WHAT IS NEEDED » For the data below, give again exactly the lines from the one containing "Viewport: 1463px width, 790px height." through the one containing "You are a computer-use agent. This", both ends included, and no others.

Collected data
+++++

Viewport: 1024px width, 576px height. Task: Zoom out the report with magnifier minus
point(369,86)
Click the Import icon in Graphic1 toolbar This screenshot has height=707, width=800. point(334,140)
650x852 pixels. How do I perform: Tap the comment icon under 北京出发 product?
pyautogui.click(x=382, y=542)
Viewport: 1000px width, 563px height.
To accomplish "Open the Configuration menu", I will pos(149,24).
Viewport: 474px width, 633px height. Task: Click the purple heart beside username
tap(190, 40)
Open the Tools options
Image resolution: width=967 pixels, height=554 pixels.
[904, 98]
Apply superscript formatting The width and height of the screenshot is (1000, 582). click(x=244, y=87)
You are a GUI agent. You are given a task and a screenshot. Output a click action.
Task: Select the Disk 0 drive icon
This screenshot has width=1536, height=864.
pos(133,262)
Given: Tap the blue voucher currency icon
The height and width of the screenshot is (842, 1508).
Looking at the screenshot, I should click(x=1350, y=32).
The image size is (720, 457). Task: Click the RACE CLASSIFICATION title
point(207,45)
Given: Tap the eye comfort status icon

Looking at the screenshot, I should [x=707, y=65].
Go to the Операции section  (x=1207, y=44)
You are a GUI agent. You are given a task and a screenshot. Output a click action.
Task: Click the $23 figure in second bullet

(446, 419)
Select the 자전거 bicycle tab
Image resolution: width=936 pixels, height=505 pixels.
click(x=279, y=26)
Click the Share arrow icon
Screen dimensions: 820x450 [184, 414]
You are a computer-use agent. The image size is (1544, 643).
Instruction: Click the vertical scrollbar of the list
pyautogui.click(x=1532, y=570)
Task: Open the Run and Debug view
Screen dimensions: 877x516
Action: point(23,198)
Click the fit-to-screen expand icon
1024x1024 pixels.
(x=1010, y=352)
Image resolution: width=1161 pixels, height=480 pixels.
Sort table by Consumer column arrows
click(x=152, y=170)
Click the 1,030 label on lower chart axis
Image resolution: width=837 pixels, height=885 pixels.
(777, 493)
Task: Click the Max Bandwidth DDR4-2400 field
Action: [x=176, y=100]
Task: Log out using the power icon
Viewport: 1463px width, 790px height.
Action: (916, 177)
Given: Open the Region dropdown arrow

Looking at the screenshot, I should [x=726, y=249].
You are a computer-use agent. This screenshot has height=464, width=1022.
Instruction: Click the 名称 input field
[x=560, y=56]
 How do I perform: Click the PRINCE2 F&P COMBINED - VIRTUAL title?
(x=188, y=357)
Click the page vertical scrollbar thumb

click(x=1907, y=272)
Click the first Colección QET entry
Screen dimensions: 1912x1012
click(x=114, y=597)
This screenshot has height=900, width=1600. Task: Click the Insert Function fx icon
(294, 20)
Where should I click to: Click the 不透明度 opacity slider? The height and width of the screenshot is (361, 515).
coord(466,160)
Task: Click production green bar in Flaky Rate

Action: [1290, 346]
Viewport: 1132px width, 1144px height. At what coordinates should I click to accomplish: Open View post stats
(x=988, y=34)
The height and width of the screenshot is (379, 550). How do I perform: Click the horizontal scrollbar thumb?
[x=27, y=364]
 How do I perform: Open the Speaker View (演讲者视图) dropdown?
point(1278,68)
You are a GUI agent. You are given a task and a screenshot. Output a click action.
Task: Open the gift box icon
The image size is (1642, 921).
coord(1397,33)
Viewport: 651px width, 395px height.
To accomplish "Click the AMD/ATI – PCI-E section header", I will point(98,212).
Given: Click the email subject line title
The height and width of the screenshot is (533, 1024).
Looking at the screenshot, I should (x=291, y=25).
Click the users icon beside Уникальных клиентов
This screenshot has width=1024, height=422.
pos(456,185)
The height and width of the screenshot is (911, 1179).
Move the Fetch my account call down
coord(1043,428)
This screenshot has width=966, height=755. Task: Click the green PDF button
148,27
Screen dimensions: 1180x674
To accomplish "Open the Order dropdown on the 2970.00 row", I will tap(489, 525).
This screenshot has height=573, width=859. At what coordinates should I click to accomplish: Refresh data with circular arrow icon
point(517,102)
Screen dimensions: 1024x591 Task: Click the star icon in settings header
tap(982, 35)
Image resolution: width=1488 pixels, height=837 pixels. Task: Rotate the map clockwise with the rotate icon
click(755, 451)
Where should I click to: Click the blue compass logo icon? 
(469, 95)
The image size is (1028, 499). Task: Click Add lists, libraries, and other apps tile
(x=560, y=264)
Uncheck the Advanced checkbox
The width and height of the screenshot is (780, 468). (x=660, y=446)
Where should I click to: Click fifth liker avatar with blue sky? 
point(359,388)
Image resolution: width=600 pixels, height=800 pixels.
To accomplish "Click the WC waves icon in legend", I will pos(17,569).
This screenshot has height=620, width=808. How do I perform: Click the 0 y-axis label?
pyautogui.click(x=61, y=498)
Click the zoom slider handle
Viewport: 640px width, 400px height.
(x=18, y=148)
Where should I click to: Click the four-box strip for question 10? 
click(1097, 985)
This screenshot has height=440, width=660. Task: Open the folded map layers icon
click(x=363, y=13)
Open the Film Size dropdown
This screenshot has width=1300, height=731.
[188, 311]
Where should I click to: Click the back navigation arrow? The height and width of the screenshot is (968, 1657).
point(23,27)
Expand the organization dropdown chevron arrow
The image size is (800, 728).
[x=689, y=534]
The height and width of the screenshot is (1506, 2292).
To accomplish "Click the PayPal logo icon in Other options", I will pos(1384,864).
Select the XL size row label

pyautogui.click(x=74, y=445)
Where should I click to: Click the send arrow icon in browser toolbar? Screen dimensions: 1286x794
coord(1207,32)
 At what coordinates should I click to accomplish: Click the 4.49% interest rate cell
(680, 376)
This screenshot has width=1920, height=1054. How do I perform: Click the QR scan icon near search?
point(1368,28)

+++++

TASK RESPONSE »
Viewport: 1463px width, 790px height.
Action: (916, 177)
Given: Open the Region dropdown arrow

Looking at the screenshot, I should [x=726, y=249].
You are a computer-use agent. This screenshot has height=464, width=1022.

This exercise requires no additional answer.